Stay Beadnell Towers & Kitchen (35 minutes outside the park)
NORTH YORK MOORS NATIONAL PARK
North-east Yorkshire

Whitby Abbey
Unless you live nearby, the North York Moors National Park won’t be first on your pub-quiz answer sheet. Smaller than the Yorkshire Dales, but with similar features like flowering heather and reams of dry-stone wall, it trumps its neighbour to the west in one crucial way: coastline. There are 30 miles of it here, including the country’s highest cliffs, fantastic beaches and old fishing towns — Whitby, famously the inspiration for Bram Stoker’s Dracula, among them.
Natural wonders The Hole of Horcum, the focus of some fine walks here, is a broad valley said to have been created by a giant who scooped up the earth to throw at his wife during an argument. In spring and early summer you’ll hear the calls of moorland birds, such as red grouse, curlew and golden plover. In winter the moorland is starkly beautiful, with mist rising above the sweeping expanses and crisp dustings of frost.
Longer walks The Cleveland Way is a 100-mile, nine-day hike starting in the market town of Helmsley and ending on the sandy beach at Filey.
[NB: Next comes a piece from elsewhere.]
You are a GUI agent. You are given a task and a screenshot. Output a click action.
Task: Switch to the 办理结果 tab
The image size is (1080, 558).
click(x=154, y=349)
Looping most of the park’s perimeter, it passes through heather moorland, ruined abbeys and tiny fishing villages.
Day hikes The Hole of Horcum circular walk takes three hours and starts by skirting the ridge of the natural amphitheatre before descending 400 feet into the valleys of the Tabular Hills.
Cultural highlights Pack your Kohl eye pencil for the twice-annual Whitby Goth Weekend, which celebrates Bram Stoker’s visit to the guesthouse where he penned Dracula in 1890. Castle Howard is an ornate stately home that was the setting for the 1980s TV adaptation of Brideshead Revisited, and the postcard-perfect Goathland train station was used as Hogsmeade in Harry Potter and the Philosopher’s Stone.